Aim of the exercise: Exactly as shown, give the full listing again.

:: Task material ::

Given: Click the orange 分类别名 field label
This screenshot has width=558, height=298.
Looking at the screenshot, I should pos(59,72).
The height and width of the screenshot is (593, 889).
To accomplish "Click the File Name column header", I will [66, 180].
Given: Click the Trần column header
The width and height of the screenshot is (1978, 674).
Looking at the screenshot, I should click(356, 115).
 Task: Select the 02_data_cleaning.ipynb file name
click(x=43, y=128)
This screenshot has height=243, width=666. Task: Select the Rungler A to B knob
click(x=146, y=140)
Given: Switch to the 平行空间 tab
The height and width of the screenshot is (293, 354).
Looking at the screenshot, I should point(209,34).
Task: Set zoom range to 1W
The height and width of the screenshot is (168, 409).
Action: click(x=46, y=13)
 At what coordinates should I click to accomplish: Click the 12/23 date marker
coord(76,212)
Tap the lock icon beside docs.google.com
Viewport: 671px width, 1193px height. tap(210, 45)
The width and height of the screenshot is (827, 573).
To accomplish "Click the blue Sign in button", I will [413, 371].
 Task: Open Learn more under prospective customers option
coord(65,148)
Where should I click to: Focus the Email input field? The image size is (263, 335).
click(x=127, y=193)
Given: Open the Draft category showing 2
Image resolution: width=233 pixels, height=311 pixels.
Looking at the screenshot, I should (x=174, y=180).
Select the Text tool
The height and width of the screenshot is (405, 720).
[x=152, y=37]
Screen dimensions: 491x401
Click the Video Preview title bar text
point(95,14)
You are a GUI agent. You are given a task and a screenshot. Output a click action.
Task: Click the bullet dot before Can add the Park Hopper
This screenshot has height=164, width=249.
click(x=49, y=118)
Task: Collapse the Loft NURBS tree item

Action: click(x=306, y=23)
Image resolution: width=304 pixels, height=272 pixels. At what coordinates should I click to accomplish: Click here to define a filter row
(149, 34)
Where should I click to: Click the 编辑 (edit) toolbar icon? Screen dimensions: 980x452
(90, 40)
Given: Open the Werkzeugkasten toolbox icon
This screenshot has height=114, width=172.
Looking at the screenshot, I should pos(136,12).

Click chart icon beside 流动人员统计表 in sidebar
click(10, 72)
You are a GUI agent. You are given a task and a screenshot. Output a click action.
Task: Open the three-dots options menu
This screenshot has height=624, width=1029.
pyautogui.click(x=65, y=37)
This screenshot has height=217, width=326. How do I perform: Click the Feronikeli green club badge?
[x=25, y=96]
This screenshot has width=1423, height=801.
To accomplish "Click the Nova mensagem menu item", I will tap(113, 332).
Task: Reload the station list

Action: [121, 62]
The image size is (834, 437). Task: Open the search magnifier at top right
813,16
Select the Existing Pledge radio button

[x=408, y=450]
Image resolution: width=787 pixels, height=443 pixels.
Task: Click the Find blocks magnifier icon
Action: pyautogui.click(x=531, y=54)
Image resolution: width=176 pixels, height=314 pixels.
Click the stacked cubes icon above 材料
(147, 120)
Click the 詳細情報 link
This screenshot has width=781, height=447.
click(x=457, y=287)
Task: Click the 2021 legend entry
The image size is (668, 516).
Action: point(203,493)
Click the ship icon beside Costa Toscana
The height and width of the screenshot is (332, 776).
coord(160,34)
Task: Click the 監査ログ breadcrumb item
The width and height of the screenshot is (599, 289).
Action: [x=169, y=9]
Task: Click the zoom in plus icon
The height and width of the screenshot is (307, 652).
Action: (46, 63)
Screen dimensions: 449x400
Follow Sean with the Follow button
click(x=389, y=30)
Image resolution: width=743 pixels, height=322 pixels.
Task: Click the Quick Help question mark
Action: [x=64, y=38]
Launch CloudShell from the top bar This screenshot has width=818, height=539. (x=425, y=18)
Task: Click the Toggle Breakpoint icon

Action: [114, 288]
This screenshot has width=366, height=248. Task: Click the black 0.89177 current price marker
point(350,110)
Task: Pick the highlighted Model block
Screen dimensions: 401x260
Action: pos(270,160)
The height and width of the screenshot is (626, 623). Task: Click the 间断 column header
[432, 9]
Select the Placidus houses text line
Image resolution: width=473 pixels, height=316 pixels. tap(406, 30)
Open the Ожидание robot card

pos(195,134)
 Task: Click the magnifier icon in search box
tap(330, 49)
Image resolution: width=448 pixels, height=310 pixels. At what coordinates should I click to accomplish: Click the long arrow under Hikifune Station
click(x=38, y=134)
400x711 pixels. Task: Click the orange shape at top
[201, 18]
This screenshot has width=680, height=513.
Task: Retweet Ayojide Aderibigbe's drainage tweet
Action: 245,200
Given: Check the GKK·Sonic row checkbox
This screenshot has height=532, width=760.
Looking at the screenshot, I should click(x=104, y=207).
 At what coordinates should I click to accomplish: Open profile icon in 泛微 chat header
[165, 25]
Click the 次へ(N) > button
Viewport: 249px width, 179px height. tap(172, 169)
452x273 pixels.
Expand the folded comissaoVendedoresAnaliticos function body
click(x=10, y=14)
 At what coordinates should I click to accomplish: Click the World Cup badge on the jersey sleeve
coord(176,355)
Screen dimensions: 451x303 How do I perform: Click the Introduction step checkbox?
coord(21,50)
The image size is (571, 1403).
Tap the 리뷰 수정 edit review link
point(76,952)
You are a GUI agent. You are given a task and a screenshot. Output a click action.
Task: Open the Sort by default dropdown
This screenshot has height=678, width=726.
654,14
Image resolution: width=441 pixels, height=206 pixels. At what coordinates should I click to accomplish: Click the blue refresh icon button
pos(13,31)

:::

Response box:
Given: Click the orange 分类别名 field label
This screenshot has width=558, height=298.
Looking at the screenshot, I should pos(59,72).
The height and width of the screenshot is (593, 889).
To accomplish "Click the File Name column header", I will [66, 180].
Given: Click the Trần column header
The width and height of the screenshot is (1978, 674).
Looking at the screenshot, I should click(356, 115).
 Task: Select the 02_data_cleaning.ipynb file name
click(x=43, y=128)
This screenshot has height=243, width=666. Task: Select the Rungler A to B knob
click(x=146, y=140)
Given: Switch to the 平行空间 tab
The height and width of the screenshot is (293, 354).
Looking at the screenshot, I should point(209,34).
Task: Set zoom range to 1W
The height and width of the screenshot is (168, 409).
Action: click(x=46, y=13)
 At what coordinates should I click to accomplish: Click the 12/23 date marker
coord(76,212)
Tap the lock icon beside docs.google.com
Viewport: 671px width, 1193px height. tap(210, 45)
The width and height of the screenshot is (827, 573).
To accomplish "Click the blue Sign in button", I will [413, 371].
 Task: Open Learn more under prospective customers option
coord(65,148)
Where should I click to: Focus the Email input field? The image size is (263, 335).
click(x=127, y=193)
Given: Open the Draft category showing 2
Image resolution: width=233 pixels, height=311 pixels.
Looking at the screenshot, I should (x=174, y=180).
Select the Text tool
The height and width of the screenshot is (405, 720).
[x=152, y=37]
Screen dimensions: 491x401
Click the Video Preview title bar text
point(95,14)
You are a GUI agent. You are given a task and a screenshot. Output a click action.
Task: Click the bullet dot before Can add the Park Hopper
This screenshot has height=164, width=249.
click(x=49, y=118)
Task: Collapse the Loft NURBS tree item

Action: click(x=306, y=23)
Image resolution: width=304 pixels, height=272 pixels. At what coordinates should I click to accomplish: Click here to define a filter row
(149, 34)
Where should I click to: Click the 编辑 (edit) toolbar icon? Screen dimensions: 980x452
(90, 40)
Given: Open the Werkzeugkasten toolbox icon
This screenshot has height=114, width=172.
Looking at the screenshot, I should pos(136,12).

Click chart icon beside 流动人员统计表 in sidebar
click(10, 72)
You are a GUI agent. You are given a task and a screenshot. Output a click action.
Task: Open the three-dots options menu
This screenshot has height=624, width=1029.
pyautogui.click(x=65, y=37)
This screenshot has height=217, width=326. How do I perform: Click the Feronikeli green club badge?
[x=25, y=96]
This screenshot has width=1423, height=801.
To accomplish "Click the Nova mensagem menu item", I will tap(113, 332).
Task: Reload the station list

Action: [121, 62]
The image size is (834, 437). Task: Open the search magnifier at top right
813,16
Select the Existing Pledge radio button

[x=408, y=450]
Image resolution: width=787 pixels, height=443 pixels.
Task: Click the Find blocks magnifier icon
Action: pyautogui.click(x=531, y=54)
Image resolution: width=176 pixels, height=314 pixels.
Click the stacked cubes icon above 材料
(147, 120)
Click the 詳細情報 link
This screenshot has width=781, height=447.
click(x=457, y=287)
Task: Click the 2021 legend entry
The image size is (668, 516).
Action: point(203,493)
Click the ship icon beside Costa Toscana
The height and width of the screenshot is (332, 776).
coord(160,34)
Task: Click the 監査ログ breadcrumb item
The width and height of the screenshot is (599, 289).
Action: [x=169, y=9]
Task: Click the zoom in plus icon
The height and width of the screenshot is (307, 652).
Action: (46, 63)
Screen dimensions: 449x400
Follow Sean with the Follow button
click(x=389, y=30)
Image resolution: width=743 pixels, height=322 pixels.
Task: Click the Quick Help question mark
Action: [x=64, y=38]
Launch CloudShell from the top bar This screenshot has width=818, height=539. (x=425, y=18)
Task: Click the Toggle Breakpoint icon

Action: [114, 288]
This screenshot has width=366, height=248. Task: Click the black 0.89177 current price marker
point(350,110)
Task: Pick the highlighted Model block
Screen dimensions: 401x260
Action: pos(270,160)
The height and width of the screenshot is (626, 623). Task: Click the 间断 column header
[432, 9]
Select the Placidus houses text line
Image resolution: width=473 pixels, height=316 pixels. tap(406, 30)
Open the Ожидание robot card

pos(195,134)
 Task: Click the magnifier icon in search box
tap(330, 49)
Image resolution: width=448 pixels, height=310 pixels. At what coordinates should I click to accomplish: Click the long arrow under Hikifune Station
click(x=38, y=134)
400x711 pixels. Task: Click the orange shape at top
[201, 18]
This screenshot has width=680, height=513.
Task: Retweet Ayojide Aderibigbe's drainage tweet
Action: 245,200
Given: Check the GKK·Sonic row checkbox
This screenshot has height=532, width=760.
Looking at the screenshot, I should click(x=104, y=207).
 At what coordinates should I click to accomplish: Open profile icon in 泛微 chat header
[165, 25]
Click the 次へ(N) > button
Viewport: 249px width, 179px height. tap(172, 169)
452x273 pixels.
Expand the folded comissaoVendedoresAnaliticos function body
click(x=10, y=14)
 At what coordinates should I click to accomplish: Click the World Cup badge on the jersey sleeve
coord(176,355)
Screen dimensions: 451x303 How do I perform: Click the Introduction step checkbox?
coord(21,50)
The image size is (571, 1403).
Tap the 리뷰 수정 edit review link
point(76,952)
You are a GUI agent. You are given a task and a screenshot. Output a click action.
Task: Open the Sort by default dropdown
This screenshot has height=678, width=726.
654,14
Image resolution: width=441 pixels, height=206 pixels. At what coordinates should I click to accomplish: Click the blue refresh icon button
pos(13,31)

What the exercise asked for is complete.